И в другом месте снова подчеркивал, что его сугубый реализм составляет в нем, так сказать, «наследственность простонародности», отмечая тем самым демократическую сущность своего реализма. Этот «простонародный», беспощадно правдивый реализм был до такой степени свойствен ему, что проявлялся в нем даже вопреки его первоначальным намерениям. Его кисть была правдивее его самого. Он сам и в своей книге рассказывает, что, когда он задумал написать портрет Ге, он хотел придать ему черты той юношеской страстной восторженности, которая уже не была свойственна этому человеку в то время. Но кисть отказалась льстить и изобразила, к огорчению Репина, суровую, неподслащенную правду.

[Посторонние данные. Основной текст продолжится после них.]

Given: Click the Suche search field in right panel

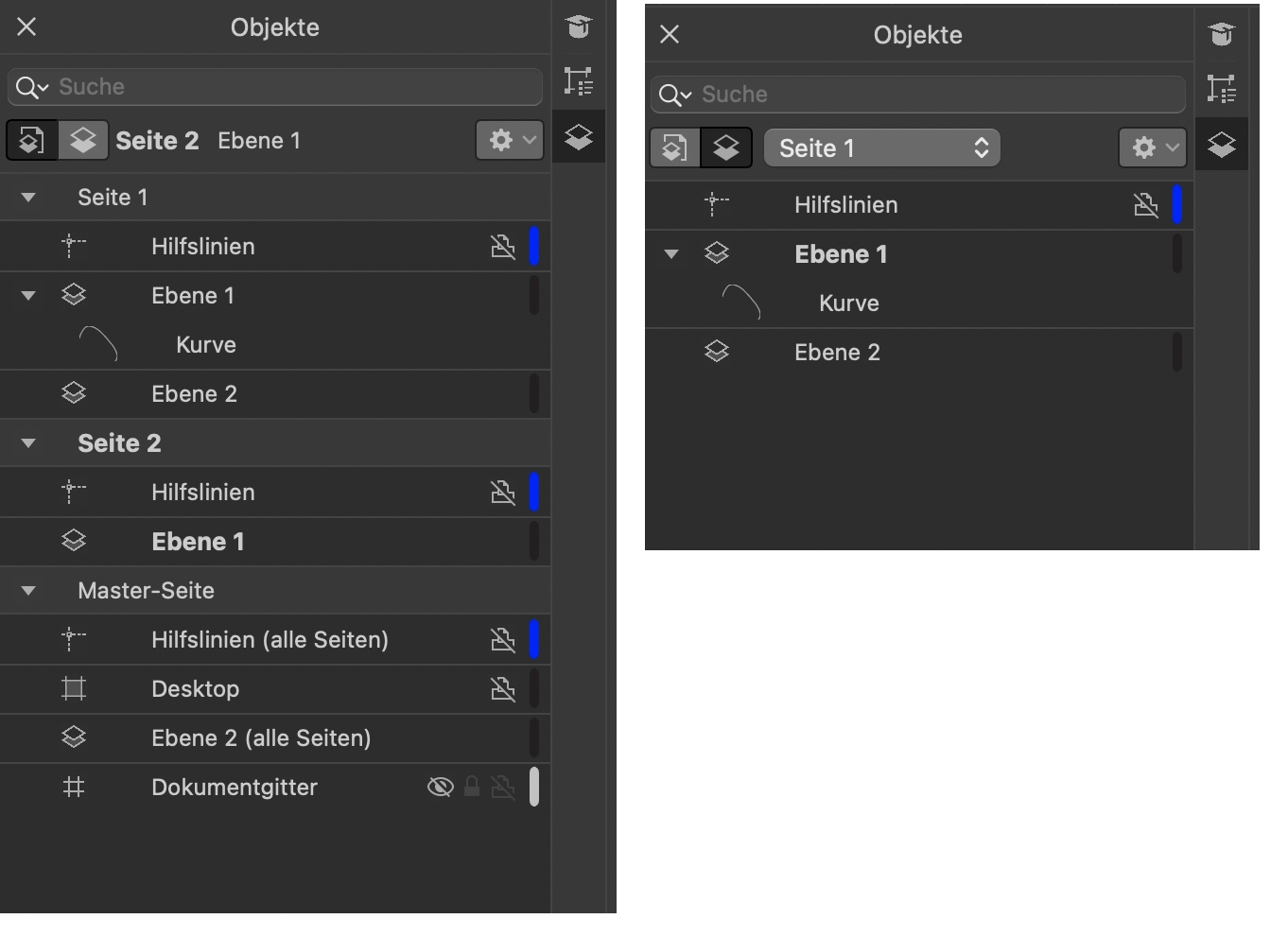Looking at the screenshot, I should click(x=936, y=95).
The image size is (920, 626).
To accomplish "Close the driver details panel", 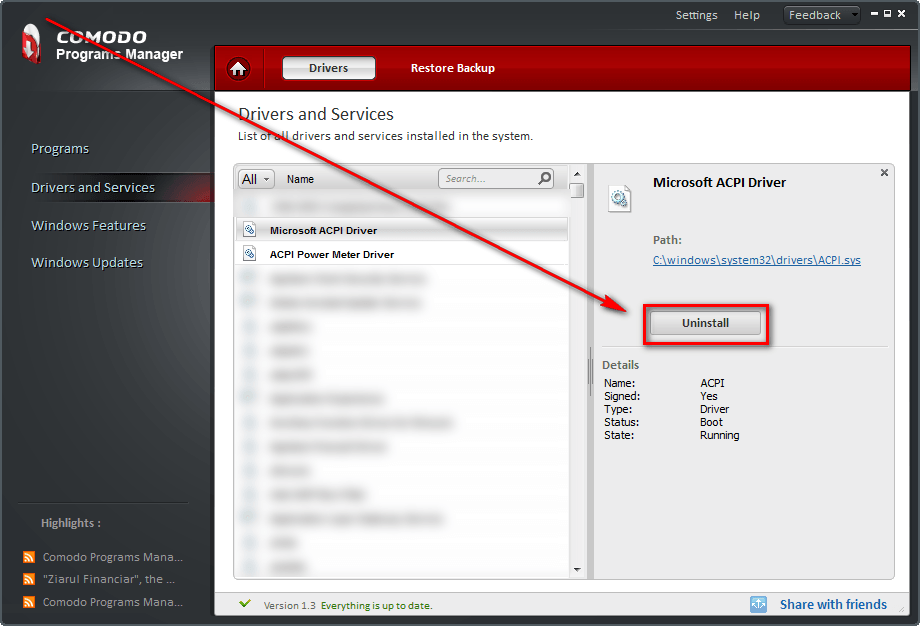I will [x=884, y=173].
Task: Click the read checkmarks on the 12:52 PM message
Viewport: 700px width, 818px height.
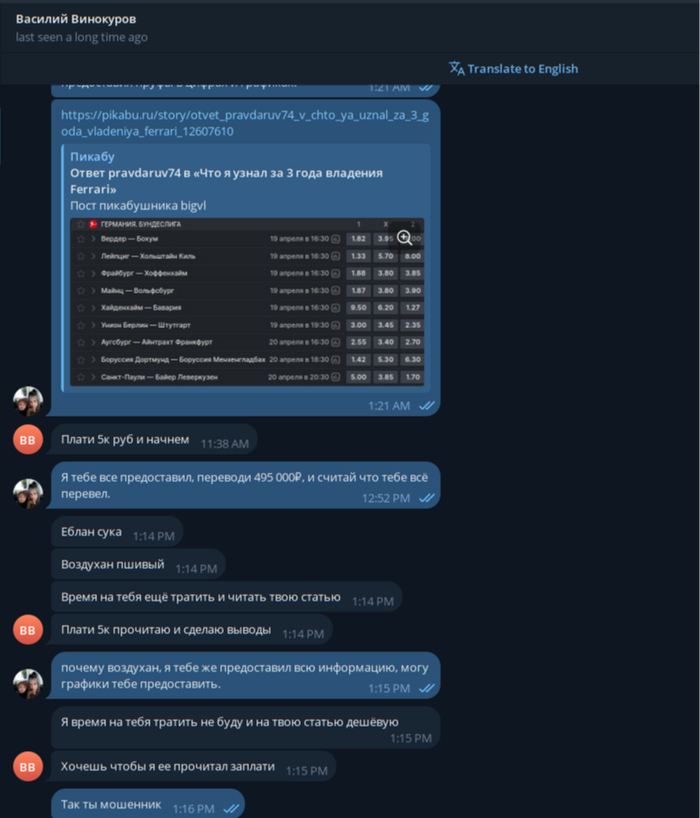Action: point(427,498)
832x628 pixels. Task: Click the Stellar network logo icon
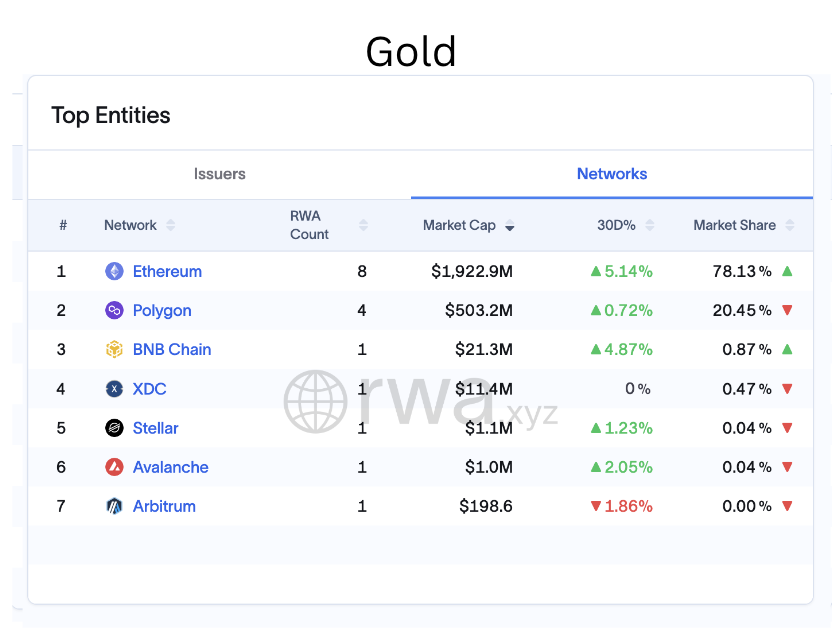(114, 428)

«…Я задался целью передать на полотно прежнего, восторженного Ге, но теперь это было почти невозможно… Чем больше я работал, тем ближе подходил к оригиналу… передо мною сидел мрачный, разочарованный, разбитый нравственно пессимист» .
Он хотел изменить своему реализму, сфальшивить, прикрасить действительность, но для него это всегда было равносильно измене искусству.
Мне не раз приходилось наблюдать, как этот органический реализм шел наперекор сознательным намерениям Репина.
Был у Репина сосед, инженер, и была у этого инженера жена, особа замечательно пошлая. Она часто бывала в Пенатах и оказывала Репину, его дочери и Наталье Борисовне Нордман много мелких добрососедских услуг, так что Репин чувствовал себя чрезвычайно обязанным ей и решил из благодарности написать ее акварельный портрет. И вот она сидит в его стеклянной пристройке, он пишет ее и при этом несколько раз повторяет, какие у него к ней горячие чувства и какая она сердечная, добрая, а на картоне между тем получается мелкая, самодовольная женщина, тускло-хитроватая мещанка. Я указал ему на это обстоятельство, и он страшно на меня рассердился, повторяя, что это «ангельски добрая, прекрасная личность» и что я вношу в его портрет этой женщины свою собственную ненависть к ней. Но когда «ангельски добрая личность» сама увидела портрет, она обиделась чуть не до слез.